经典过滤器概述

经典过滤器类型

支持以下经典过滤器类型：

• 端口（第 2 层） 防火墙过滤器 — 端口防火墙过滤器适用于第 2 层交换机端口。您只能在物理端口上的入口方向应用端口防火墙过滤器。

• VLAN 防火墙过滤器 — VLAN 防火墙过滤器为进入 VLAN、在 VLAN 内桥接并离开 VLAN 的数据包提供访问控制。您可以在 VLAN 的入口和出口方向上应用 VLAN 防火墙过滤器。VLAN 防火墙过滤器适用于转发至 VLAN 或从 VLAN 转发的所有数据包。

• 路由器（第 3 层）防火墙过滤器 — 您可以在第 3 层（路由）接口上的入口和出口方向应用路由器防火墙过滤器。

经典过滤器组件

创建经典过滤器时，首先定义家族地址类型 （inet 或 inet6），然后定义一个或多个术语，用于指定过滤标准和发生匹配时采取的操作。

每个术语或规则都包含以下组件：

• 匹配条件 — 指定数据包必须包含的值或字段。您可以定义各种匹配条件，包括：

  • IP 源地址字段

  • IP 目标地址字段

  • 传输控制协议 （TCP） 或用户数据报协议 （UDP） 源端口字段

  • IP 协议字段

  • 互联网控制消息协议 （ICMP） 数据包类型

  • TCP 标志

  • 接口

• 操作 — 指定发生匹配条件时的操作。可能采取的措施是接受或丢弃数据包。此外，数据包可以计数以收集统计信息。如果未为某个术语指定任何操作，则默认操作是接受数据包。

经典过滤器处理

经典过滤器中的术语顺序很重要。将根据每个术语在防火墙过滤器配置中列出顺序测试数据包。当防火墙过滤器包含多个术语时，路由器会采用自上而下的方法，并将数据包与防火墙过滤器中的第一个术语进行比较。如果数据包与第一个术语匹配，路由器将执行该术语定义的操作以接受或拒绝数据包，并且不会评估其他术语。如果路由器未在数据包和第一个术语之间找到匹配项，则会使用相同的匹配进程将数据包与防火墙过滤器中的下一个术语进行比较。如果数据包和第二个术语之间未发生匹配，路由器会继续将数据包与防火墙过滤器中定义的每个连续术语进行比较，直到找到匹配项。
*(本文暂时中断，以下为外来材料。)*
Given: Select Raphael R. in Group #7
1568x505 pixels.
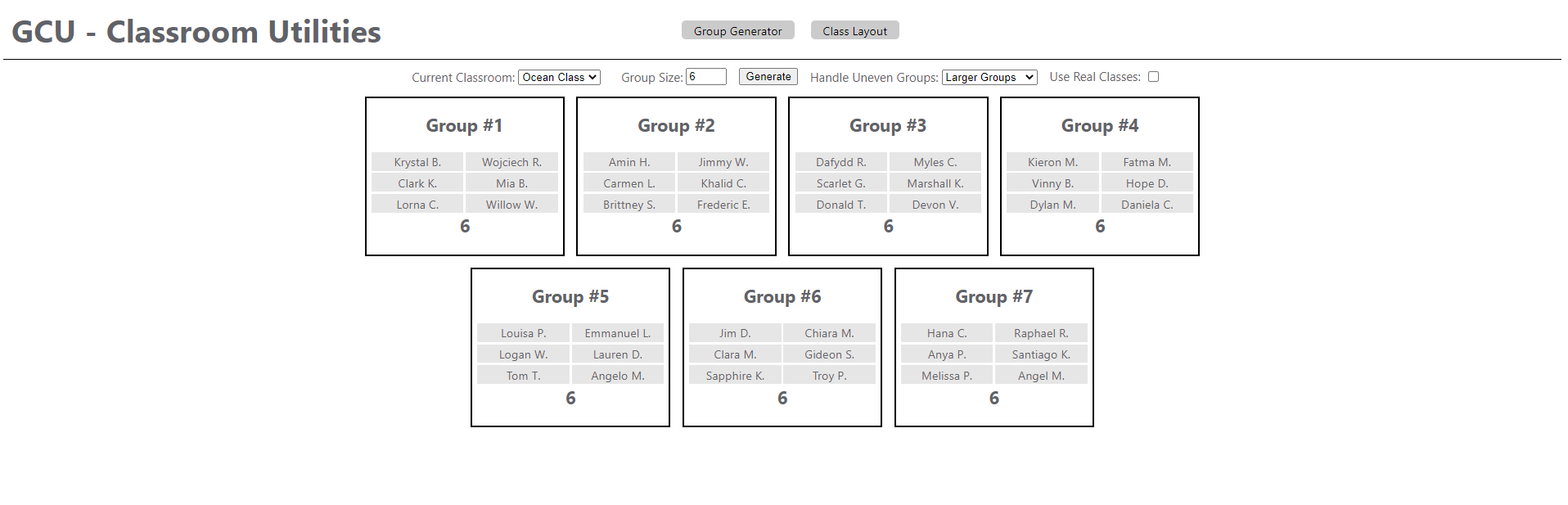Looking at the screenshot, I should (1041, 332).
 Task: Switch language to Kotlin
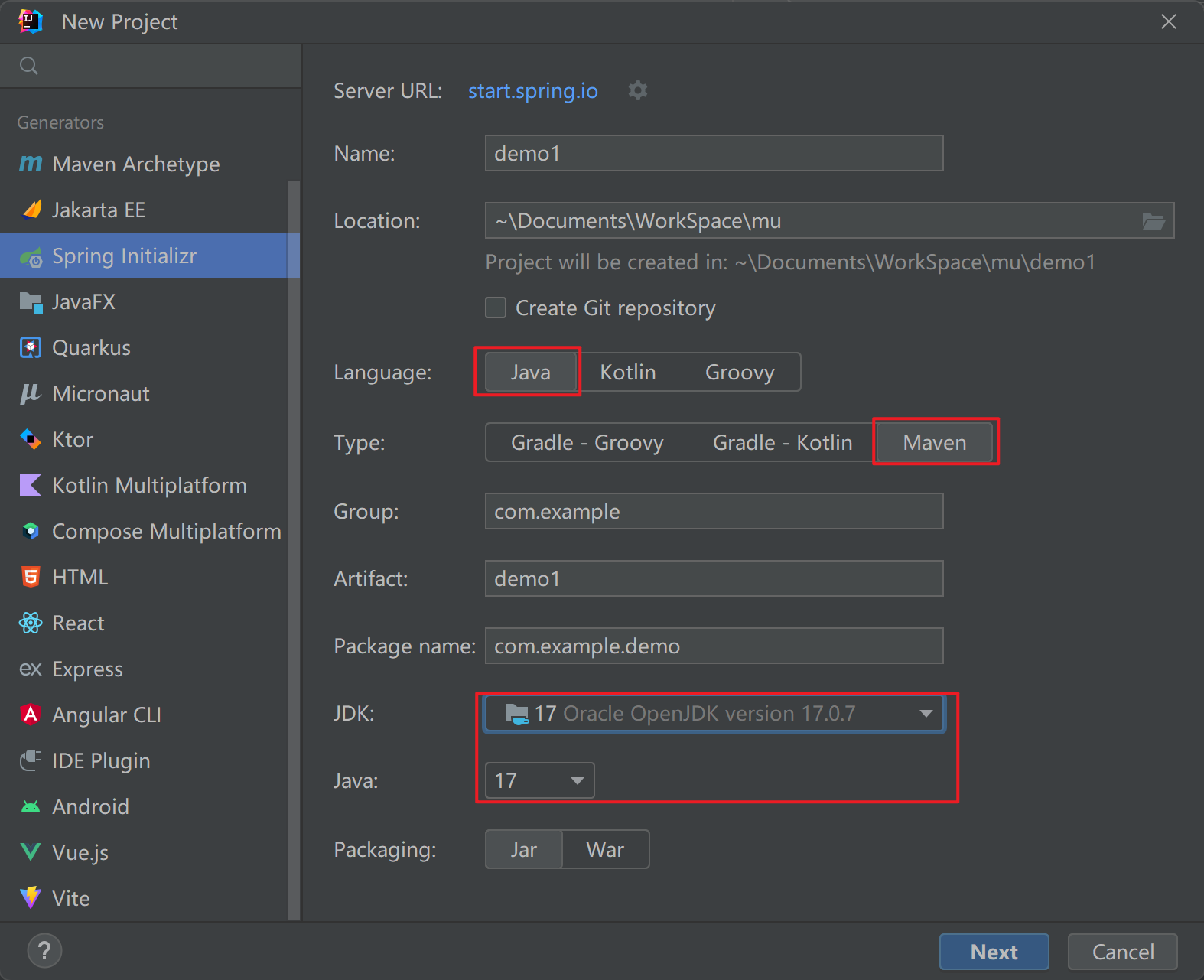tap(627, 373)

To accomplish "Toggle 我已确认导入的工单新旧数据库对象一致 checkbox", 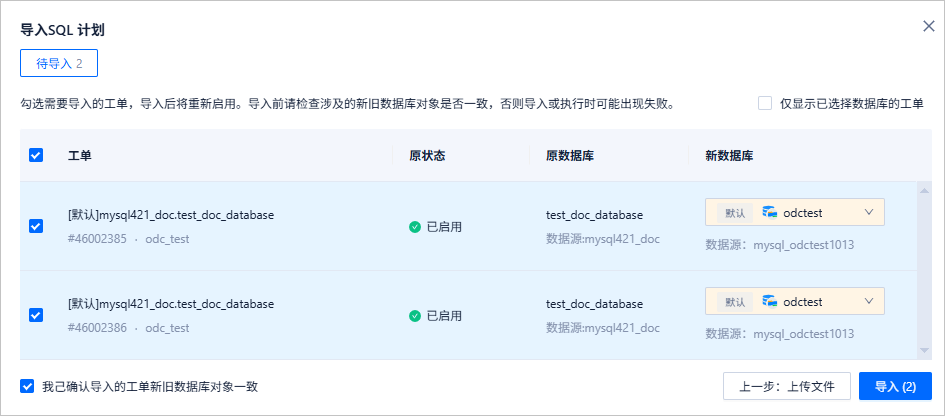I will pyautogui.click(x=27, y=386).
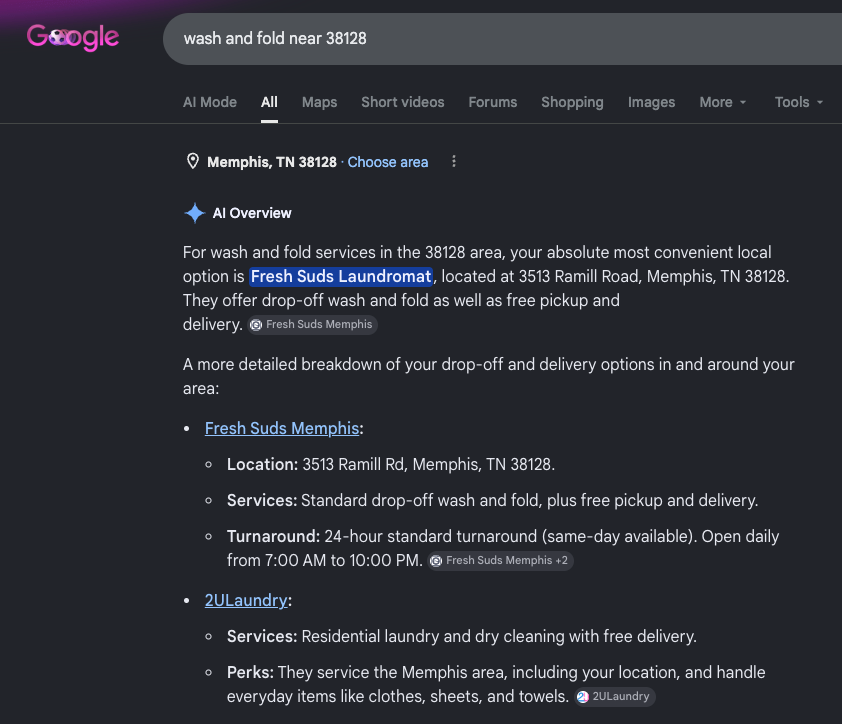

如果数据包与防火墙过滤器中的任何条款不匹配，则默认操作是丢弃数据包。

您还可以在动态配置文件中为输入和输出过滤器指定优先级（从 0 到 255），以强制按特定顺序处理过滤器。为过滤器设置较低的优先级值会使其在动态配置文件中具有较高的优先级。优先级值较低的过滤器先于优先级值较高的过滤器应用于接口。零的优先级（默认）赋予过滤器最高优先级。如果未指定优先级，则过滤器接收的优先级为零（最高优先级）。具有匹配优先级（零或其他）的过滤器将按随机顺序应用。

为用户接口创建和应用经典过滤器的准则

支持防火墙过滤器的动态配置。但是，您也可以像往常一样继续为接口创建静态防火墙过滤器，然后使用动态配置文件将这些过滤器动态应用于静态创建的接口。您还可以使用动态配置文件通过 RADIUS 连接输入和输出过滤器。

创建和应用过滤器时，请记住以下几点：

• 仅支持动态应用输入和输出过滤器。

• 过滤器必须是特定于接口的。

• 您可以创建特定于 inet 家族的过滤器和 inet6 过滤器。

• 您可以在适用于接口上配置的任何家族类型（inet或inet6）的unit级别创建特定于接口的过滤器。

• 您可以使用相同的服务激活或停用来添加或删除 IPv4 和 IPv6 过滤器。

• 您可以移除一种过滤器类型，而不会影响另一种类型的过滤器。例如，您可以移除 IPv6 过滤器，使当前 IPv4 过滤器保持活动状态。

• 最多可将五个输入过滤器和四个输出过滤器链接在一起。

• 如果未配置和应用过滤器，接口将使用默认组过滤器配置。

• 当绑定同一逻辑接口上的订阅者时，您不能修改或删除防火墙过滤器。